こんにちは。四天王寺南門前にある透析クリニック、医療法人慈洋会赤垣クリニック院長、赤垣洋二です。当院では、透析リハビリテーションについて、透析治療に精通した医師や看護師が種類豊富な資料を準備し、情報提供ができるように体制を整えております。最新の情報も随時更新し、患者様へ有意義な情報を提供する努力を行っております。また、訪問看護施設やデイサービス事業所と連携した対応も可能です。

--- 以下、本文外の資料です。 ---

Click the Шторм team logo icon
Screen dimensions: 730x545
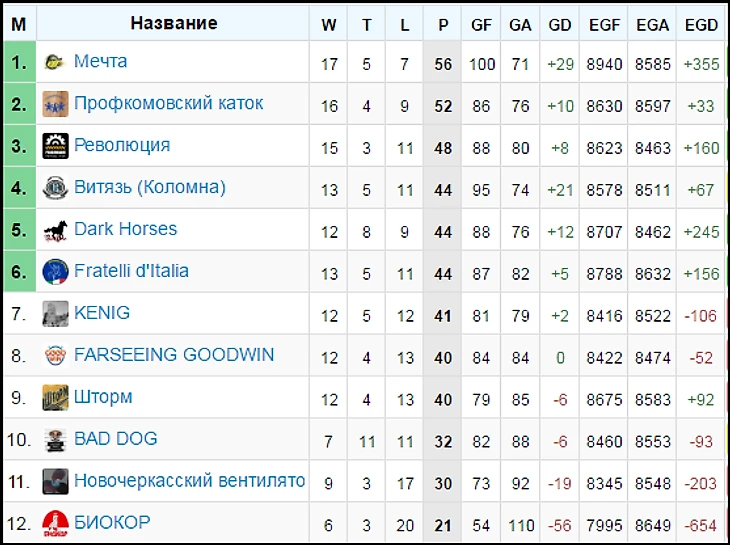55,398
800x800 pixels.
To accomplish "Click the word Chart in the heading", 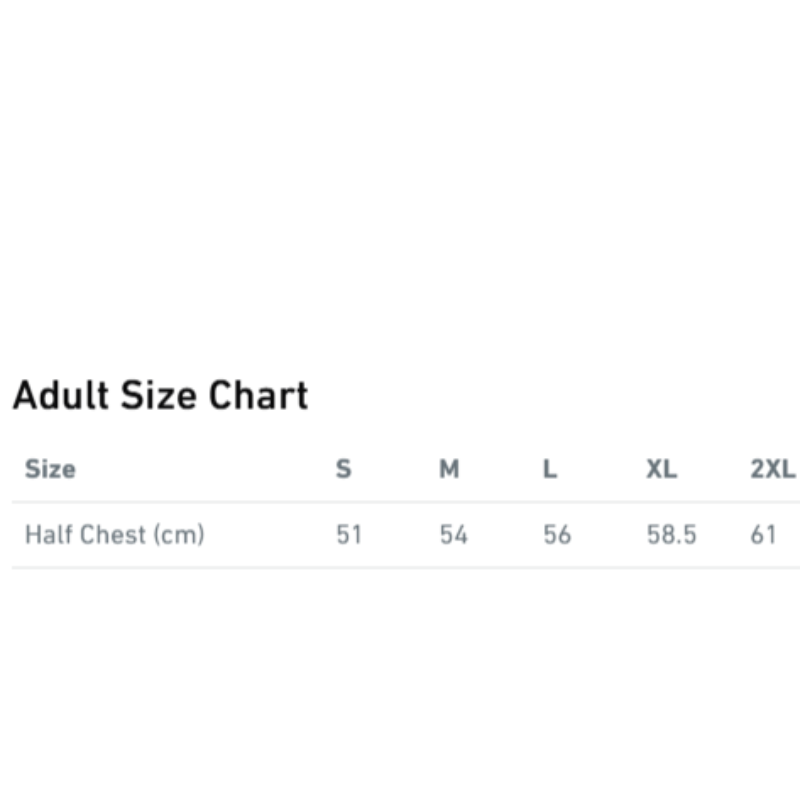I will pos(258,396).
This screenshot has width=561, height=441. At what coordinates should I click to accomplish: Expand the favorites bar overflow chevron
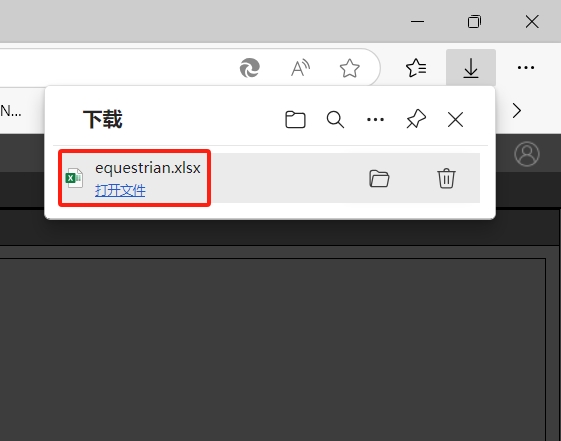coord(517,111)
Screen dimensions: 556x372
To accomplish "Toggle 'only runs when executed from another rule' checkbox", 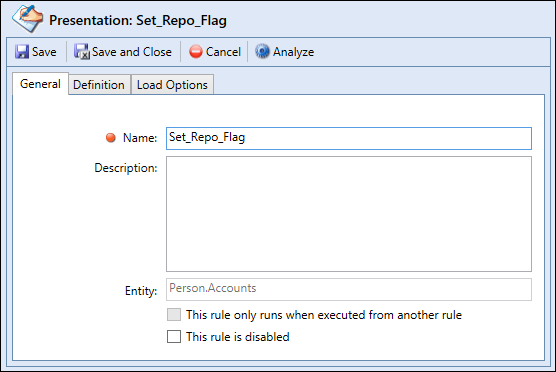I will [x=174, y=315].
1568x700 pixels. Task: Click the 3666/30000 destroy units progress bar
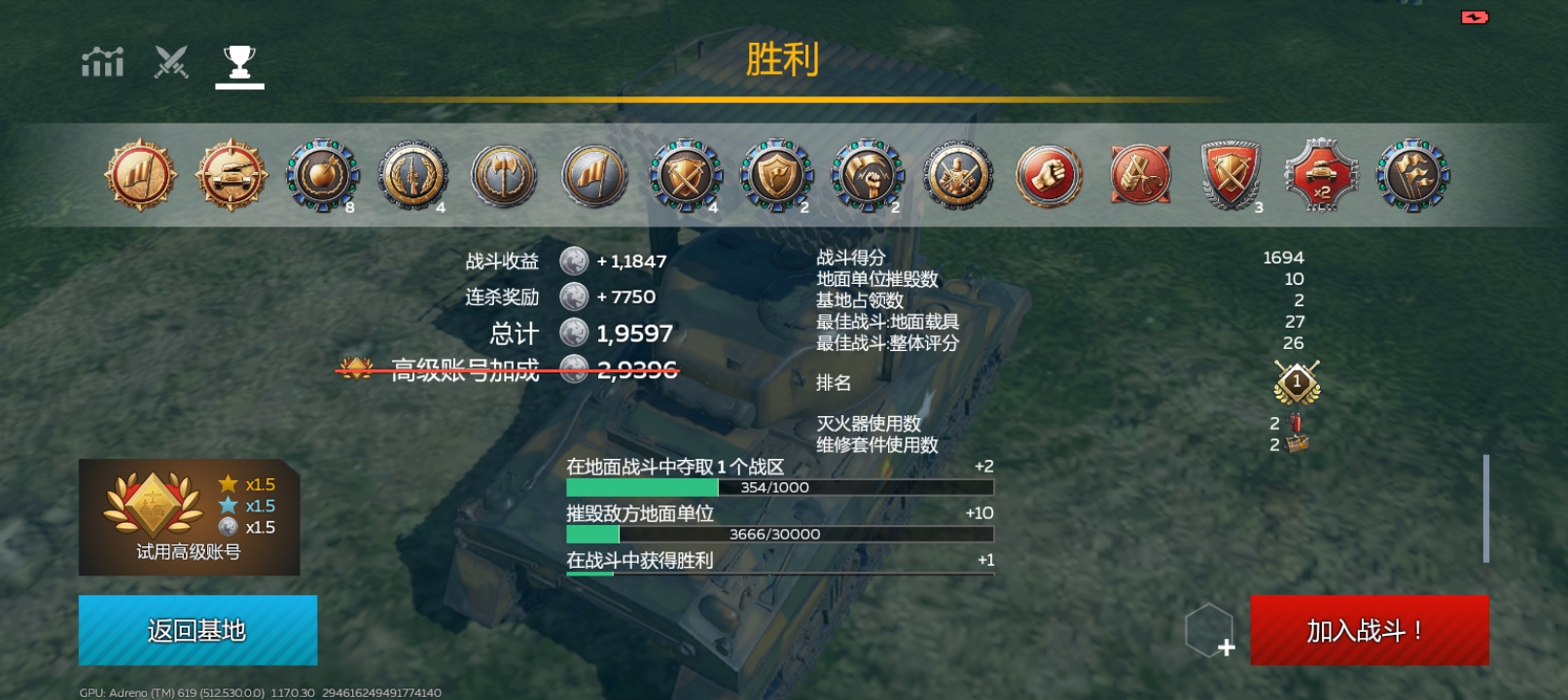(780, 534)
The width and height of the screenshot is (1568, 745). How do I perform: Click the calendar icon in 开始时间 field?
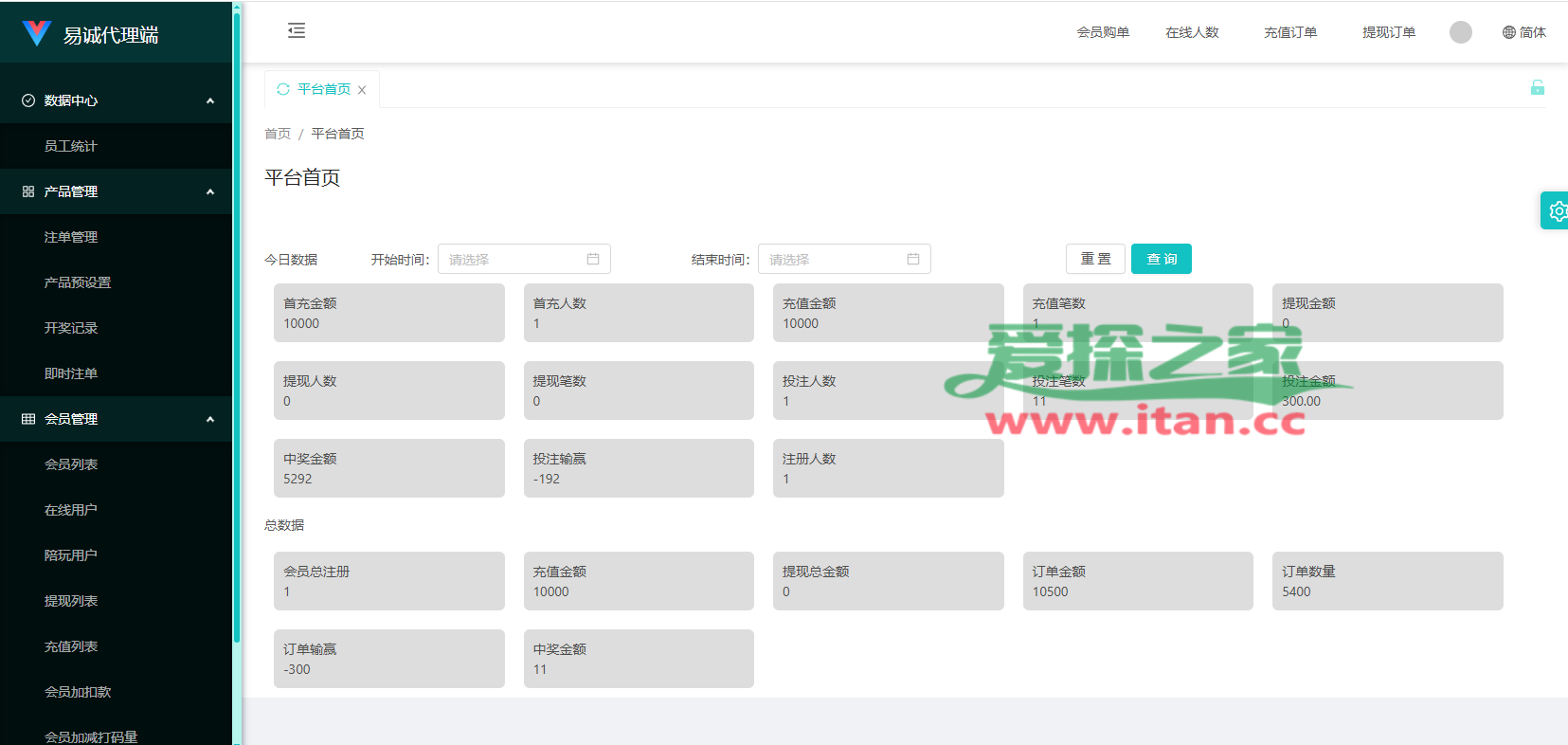tap(593, 259)
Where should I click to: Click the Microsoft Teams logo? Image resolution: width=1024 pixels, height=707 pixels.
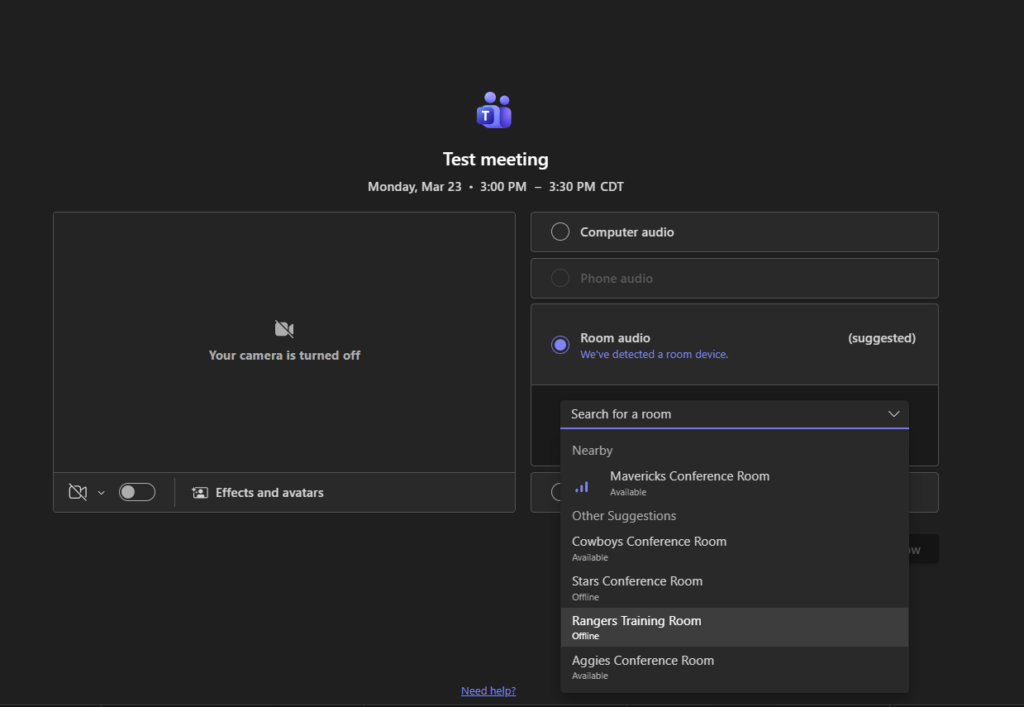click(x=494, y=111)
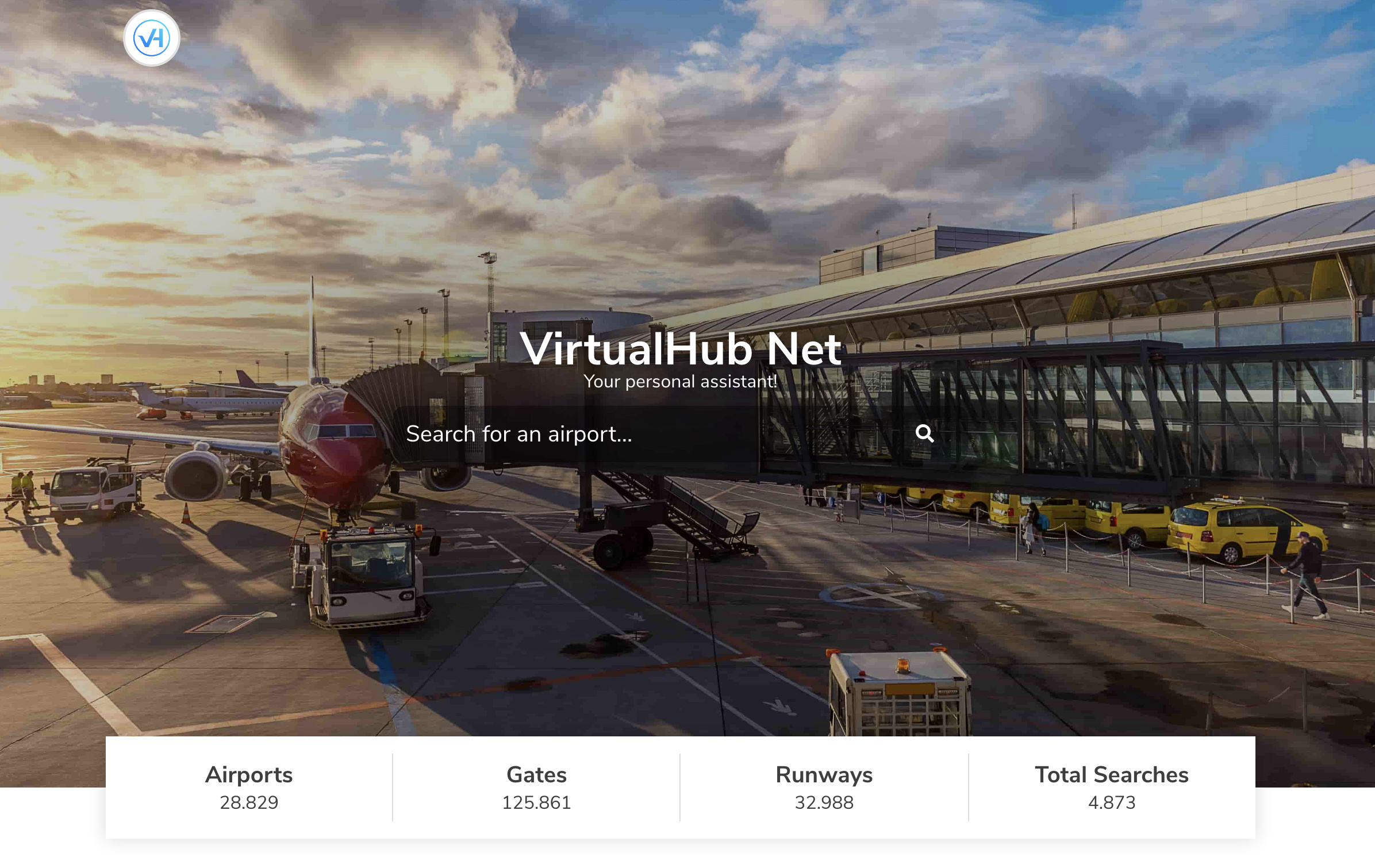Click the Runways count 32.988
Screen dimensions: 1375x868
point(824,802)
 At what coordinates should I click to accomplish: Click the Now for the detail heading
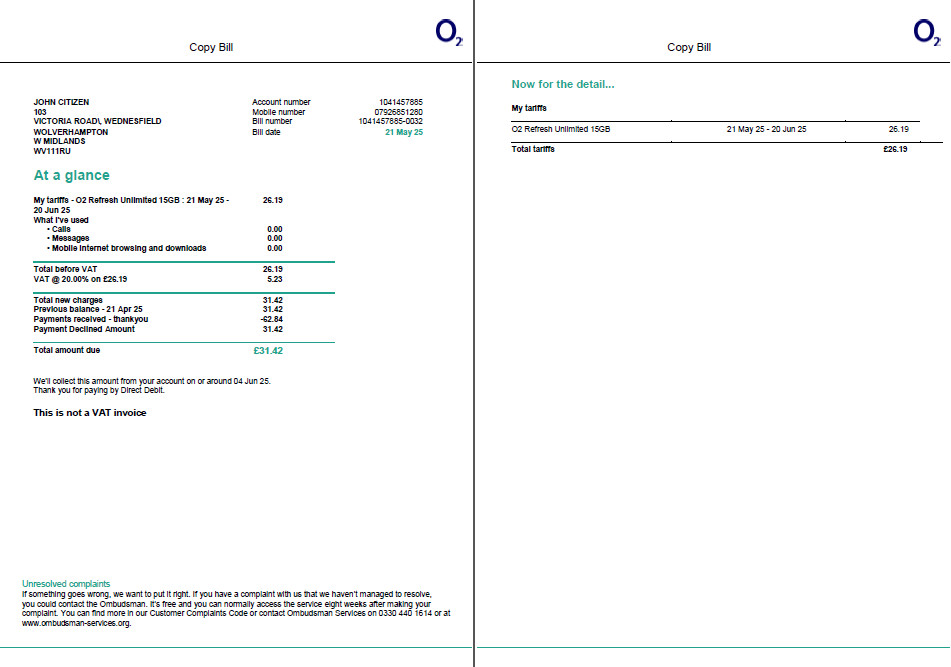point(562,84)
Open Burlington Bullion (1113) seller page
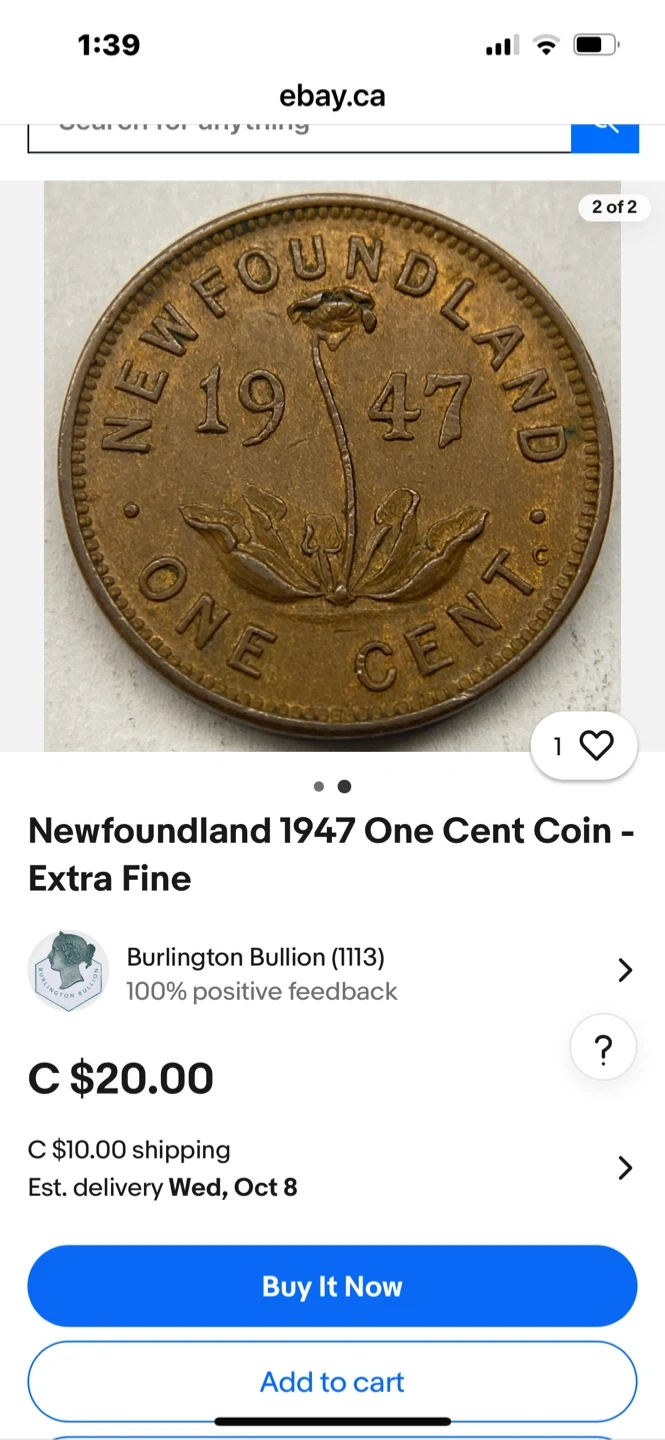The image size is (665, 1440). coord(255,957)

透析の基礎知識シリーズ:透析治療の総合ガイド第5回目は【リハビリのポイント】についてです。
リハビリテーションの重要性
透析患者さんは、透析治療による疲労や運動不足により、筋力が低下しやすい傾向にあります。適切なリハビリテーションを行うことで、以下のような効果が期待できます:
- 筋力低下の予防
- 心臓や肺の機能維持
- 血液循環の改善
- 透析効率の向上
- 生活の質(QOL)の向上
寝たままできる運動
ベッドや布団の上で安全に行いましょう
足首の運動
- つま先をゆっくり上下に動かす(10回程度)
- 足首を回すように動かす(左右5回ずつ)
- 足首をゆっくり左右に振る(5回程度)
足の運動
- 膝を少し曲げて足を左右に開く(5回程度)
- 膝を曲げ伸ばしする(片足ずつ5回程度)
- お尻に力を入れて緩める(5秒×5回)
腕の運動
- 手をゆっくり上げ下げする(シャントがない方の腕)
- 指を開いたり閉じたりする(10回程度)
- 手首をゆっくり回す(左右5回ずつ)
座ったままできる運動
背もたれのある安定した椅子を使いましょう
足の運動
- つま先立ちを軽く行う(5回程度)
- 膝をゆっくり伸ばし5秒保持(片足ずつ3回)
- 足踏み運動(20回程度)
腕の運動
- 肩をゆっくり回す(前後5回ずつ)
- 手を前に伸ばしてグーパー(10回程度)
- 手を机について体重を支える(5秒×3回)
体幹の運動
- 背筋をまっすぐに伸ばして5秒保持
- ゆっくりと体を左右に傾ける(5回程度)
- 深呼吸をしながら肩を上げ下げ(5回程度)
運動時の注意点
以下の点に気をつけましょう:
- 痛みを感じたらすぐに中止
- ゆっくりとした動作で行う
- 呼吸を止めないように注意
- シャント側の腕は使わない
- 疲れを感じたら休憩を入れる
運動のタイミング
以下の時間帯がおすすめです:
- 朝食前後の体調の良い時
- テレビを見ながらでも可能
- 透析中(スタッフに確認が必要)
- 就寝前のリラックスした時間
継続のコツ
- 無理のない回数から始める
- 毎日少しずつ行う
- 家族に励ましてもらう
これらの運動は、体調に合わせて無理なく少しずつ行うことが大切です。継続することで、透析効率の向上や体力の維持、さらには心身の健康づくりにつながります。ご自身のペースでコツコツと続けていきましょう。